The problem. Could you return all of the data exactly as given?

------ Exercise data ------

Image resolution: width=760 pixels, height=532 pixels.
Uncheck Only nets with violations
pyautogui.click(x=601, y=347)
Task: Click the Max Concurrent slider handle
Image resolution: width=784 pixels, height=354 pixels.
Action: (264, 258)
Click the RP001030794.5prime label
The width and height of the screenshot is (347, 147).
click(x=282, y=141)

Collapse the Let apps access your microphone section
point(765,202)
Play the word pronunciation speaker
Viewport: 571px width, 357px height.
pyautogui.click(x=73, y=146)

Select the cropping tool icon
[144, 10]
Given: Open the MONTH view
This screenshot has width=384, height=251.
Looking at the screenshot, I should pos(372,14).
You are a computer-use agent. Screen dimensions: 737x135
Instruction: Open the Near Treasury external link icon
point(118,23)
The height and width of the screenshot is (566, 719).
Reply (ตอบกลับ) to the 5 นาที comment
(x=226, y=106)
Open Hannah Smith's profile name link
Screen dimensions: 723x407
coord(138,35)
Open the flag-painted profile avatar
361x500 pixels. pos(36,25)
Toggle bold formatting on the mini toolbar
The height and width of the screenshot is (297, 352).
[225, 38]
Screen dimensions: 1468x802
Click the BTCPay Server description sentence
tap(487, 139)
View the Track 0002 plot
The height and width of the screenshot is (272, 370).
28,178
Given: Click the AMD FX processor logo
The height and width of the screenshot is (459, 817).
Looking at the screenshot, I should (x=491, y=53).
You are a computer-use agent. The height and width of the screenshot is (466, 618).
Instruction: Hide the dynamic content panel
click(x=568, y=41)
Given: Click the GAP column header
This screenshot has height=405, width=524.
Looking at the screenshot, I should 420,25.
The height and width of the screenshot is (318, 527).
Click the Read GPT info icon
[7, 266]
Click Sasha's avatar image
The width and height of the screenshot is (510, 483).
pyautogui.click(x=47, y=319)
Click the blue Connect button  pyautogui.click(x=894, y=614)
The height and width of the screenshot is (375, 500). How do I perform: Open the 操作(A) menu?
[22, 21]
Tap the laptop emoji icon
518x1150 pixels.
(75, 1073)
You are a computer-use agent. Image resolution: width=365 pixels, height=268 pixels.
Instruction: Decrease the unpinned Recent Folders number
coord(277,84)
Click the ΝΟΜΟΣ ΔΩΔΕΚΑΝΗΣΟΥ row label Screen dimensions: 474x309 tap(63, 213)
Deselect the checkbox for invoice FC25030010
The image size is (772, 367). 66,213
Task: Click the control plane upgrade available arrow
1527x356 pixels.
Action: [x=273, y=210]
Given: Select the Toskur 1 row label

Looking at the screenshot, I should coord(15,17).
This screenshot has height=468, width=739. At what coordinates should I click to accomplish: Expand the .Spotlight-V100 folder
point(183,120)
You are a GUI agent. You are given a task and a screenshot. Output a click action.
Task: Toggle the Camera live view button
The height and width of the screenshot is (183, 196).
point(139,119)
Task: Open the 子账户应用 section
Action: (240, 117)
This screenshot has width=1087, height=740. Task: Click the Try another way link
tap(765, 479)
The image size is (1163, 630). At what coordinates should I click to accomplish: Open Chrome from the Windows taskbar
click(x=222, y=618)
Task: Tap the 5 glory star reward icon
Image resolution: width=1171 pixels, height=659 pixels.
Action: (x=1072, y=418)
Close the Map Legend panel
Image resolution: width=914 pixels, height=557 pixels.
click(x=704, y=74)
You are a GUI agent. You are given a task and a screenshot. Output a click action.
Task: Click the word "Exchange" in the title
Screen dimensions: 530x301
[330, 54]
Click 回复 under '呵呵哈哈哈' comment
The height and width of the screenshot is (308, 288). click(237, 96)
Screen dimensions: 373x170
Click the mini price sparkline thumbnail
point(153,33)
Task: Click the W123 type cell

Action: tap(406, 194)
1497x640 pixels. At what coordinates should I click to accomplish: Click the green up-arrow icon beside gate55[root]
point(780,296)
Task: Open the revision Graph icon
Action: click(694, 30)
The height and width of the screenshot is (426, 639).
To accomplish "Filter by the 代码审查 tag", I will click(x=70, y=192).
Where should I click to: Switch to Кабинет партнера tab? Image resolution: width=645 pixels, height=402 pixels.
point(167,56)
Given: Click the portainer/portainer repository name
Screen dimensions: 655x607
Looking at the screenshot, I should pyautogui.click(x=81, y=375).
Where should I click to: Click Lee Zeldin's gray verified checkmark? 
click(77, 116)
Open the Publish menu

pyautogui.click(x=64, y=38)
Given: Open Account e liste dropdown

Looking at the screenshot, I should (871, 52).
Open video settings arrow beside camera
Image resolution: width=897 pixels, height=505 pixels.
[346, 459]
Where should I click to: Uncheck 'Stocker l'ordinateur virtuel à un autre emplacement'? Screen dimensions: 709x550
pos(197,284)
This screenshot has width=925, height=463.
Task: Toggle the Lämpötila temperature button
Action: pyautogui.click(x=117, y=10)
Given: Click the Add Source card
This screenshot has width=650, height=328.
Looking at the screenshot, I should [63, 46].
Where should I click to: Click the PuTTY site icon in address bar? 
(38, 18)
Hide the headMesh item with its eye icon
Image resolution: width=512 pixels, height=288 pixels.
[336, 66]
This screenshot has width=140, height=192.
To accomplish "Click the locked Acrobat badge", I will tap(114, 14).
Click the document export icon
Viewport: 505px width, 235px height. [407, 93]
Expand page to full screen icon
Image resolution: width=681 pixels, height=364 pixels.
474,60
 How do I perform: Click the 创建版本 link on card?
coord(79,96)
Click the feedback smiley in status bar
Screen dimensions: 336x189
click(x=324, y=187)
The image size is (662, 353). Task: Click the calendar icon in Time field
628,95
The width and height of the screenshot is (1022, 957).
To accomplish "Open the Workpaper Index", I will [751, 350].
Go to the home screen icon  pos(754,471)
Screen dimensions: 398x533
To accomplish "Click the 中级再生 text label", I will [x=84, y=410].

------

Answer.
Image resolution: width=760 pixels, height=532 pixels.
Uncheck Only nets with violations
pyautogui.click(x=601, y=347)
Task: Click the Max Concurrent slider handle
Image resolution: width=784 pixels, height=354 pixels.
Action: (264, 258)
Click the RP001030794.5prime label
The width and height of the screenshot is (347, 147).
click(x=282, y=141)

Collapse the Let apps access your microphone section
point(765,202)
Play the word pronunciation speaker
Viewport: 571px width, 357px height.
pyautogui.click(x=73, y=146)

Select the cropping tool icon
[144, 10]
Given: Open the MONTH view
This screenshot has width=384, height=251.
Looking at the screenshot, I should pos(372,14).
You are a computer-use agent. Screen dimensions: 737x135
Instruction: Open the Near Treasury external link icon
point(118,23)
The height and width of the screenshot is (566, 719).
Reply (ตอบกลับ) to the 5 นาที comment
(x=226, y=106)
Open Hannah Smith's profile name link
Screen dimensions: 723x407
coord(138,35)
Open the flag-painted profile avatar
361x500 pixels. pos(36,25)
Toggle bold formatting on the mini toolbar
The height and width of the screenshot is (297, 352).
[225, 38]
Screen dimensions: 1468x802
Click the BTCPay Server description sentence
tap(487, 139)
View the Track 0002 plot
The height and width of the screenshot is (272, 370).
28,178
Given: Click the AMD FX processor logo
The height and width of the screenshot is (459, 817).
Looking at the screenshot, I should (x=491, y=53).
You are a computer-use agent. The height and width of the screenshot is (466, 618).
Instruction: Hide the dynamic content panel
click(x=568, y=41)
Given: Click the GAP column header
This screenshot has height=405, width=524.
Looking at the screenshot, I should 420,25.
The height and width of the screenshot is (318, 527).
Click the Read GPT info icon
[7, 266]
Click Sasha's avatar image
The width and height of the screenshot is (510, 483).
pyautogui.click(x=47, y=319)
Click the blue Connect button  pyautogui.click(x=894, y=614)
The height and width of the screenshot is (375, 500). How do I perform: Open the 操作(A) menu?
[22, 21]
Tap the laptop emoji icon
518x1150 pixels.
(75, 1073)
You are a computer-use agent. Image resolution: width=365 pixels, height=268 pixels.
Instruction: Decrease the unpinned Recent Folders number
coord(277,84)
Click the ΝΟΜΟΣ ΔΩΔΕΚΑΝΗΣΟΥ row label Screen dimensions: 474x309 tap(63, 213)
Deselect the checkbox for invoice FC25030010
The image size is (772, 367). 66,213
Task: Click the control plane upgrade available arrow
1527x356 pixels.
Action: [x=273, y=210]
Given: Select the Toskur 1 row label

Looking at the screenshot, I should coord(15,17).
This screenshot has height=468, width=739. At what coordinates should I click to accomplish: Expand the .Spotlight-V100 folder
point(183,120)
You are a GUI agent. You are given a task and a screenshot. Output a click action.
Task: Toggle the Camera live view button
The height and width of the screenshot is (183, 196).
point(139,119)
Task: Open the 子账户应用 section
Action: (240, 117)
This screenshot has width=1087, height=740. Task: Click the Try another way link
tap(765, 479)
The image size is (1163, 630). At what coordinates should I click to accomplish: Open Chrome from the Windows taskbar
click(x=222, y=618)
Task: Tap the 5 glory star reward icon
Image resolution: width=1171 pixels, height=659 pixels.
Action: (x=1072, y=418)
Close the Map Legend panel
Image resolution: width=914 pixels, height=557 pixels.
click(x=704, y=74)
You are a GUI agent. You are given a task and a screenshot. Output a click action.
Task: Click the word "Exchange" in the title
Screen dimensions: 530x301
[330, 54]
Click 回复 under '呵呵哈哈哈' comment
The height and width of the screenshot is (308, 288). click(237, 96)
Screen dimensions: 373x170
Click the mini price sparkline thumbnail
point(153,33)
Task: Click the W123 type cell

Action: tap(406, 194)
1497x640 pixels. At what coordinates should I click to accomplish: Click the green up-arrow icon beside gate55[root]
point(780,296)
Task: Open the revision Graph icon
Action: click(694, 30)
The height and width of the screenshot is (426, 639).
To accomplish "Filter by the 代码审查 tag", I will click(x=70, y=192).
Where should I click to: Switch to Кабинет партнера tab? Image resolution: width=645 pixels, height=402 pixels.
point(167,56)
Given: Click the portainer/portainer repository name
Screen dimensions: 655x607
Looking at the screenshot, I should pyautogui.click(x=81, y=375).
Where should I click to: Click Lee Zeldin's gray verified checkmark? 
click(77, 116)
Open the Publish menu

pyautogui.click(x=64, y=38)
Given: Open Account e liste dropdown

Looking at the screenshot, I should (871, 52).
Open video settings arrow beside camera
Image resolution: width=897 pixels, height=505 pixels.
[346, 459]
Where should I click to: Uncheck 'Stocker l'ordinateur virtuel à un autre emplacement'? Screen dimensions: 709x550
pos(197,284)
This screenshot has width=925, height=463.
Task: Toggle the Lämpötila temperature button
Action: pyautogui.click(x=117, y=10)
Given: Click the Add Source card
This screenshot has width=650, height=328.
Looking at the screenshot, I should [63, 46].
Where should I click to: Click the PuTTY site icon in address bar? 
(38, 18)
Hide the headMesh item with its eye icon
Image resolution: width=512 pixels, height=288 pixels.
[336, 66]
This screenshot has width=140, height=192.
To accomplish "Click the locked Acrobat badge", I will tap(114, 14).
Click the document export icon
Viewport: 505px width, 235px height. [407, 93]
Expand page to full screen icon
Image resolution: width=681 pixels, height=364 pixels.
474,60
 How do I perform: Click the 创建版本 link on card?
coord(79,96)
Click the feedback smiley in status bar
Screen dimensions: 336x189
click(x=324, y=187)
The image size is (662, 353). Task: Click the calendar icon in Time field
628,95
The width and height of the screenshot is (1022, 957).
To accomplish "Open the Workpaper Index", I will [751, 350].
Go to the home screen icon  pos(754,471)
Screen dimensions: 398x533
To accomplish "Click the 中级再生 text label", I will [x=84, y=410].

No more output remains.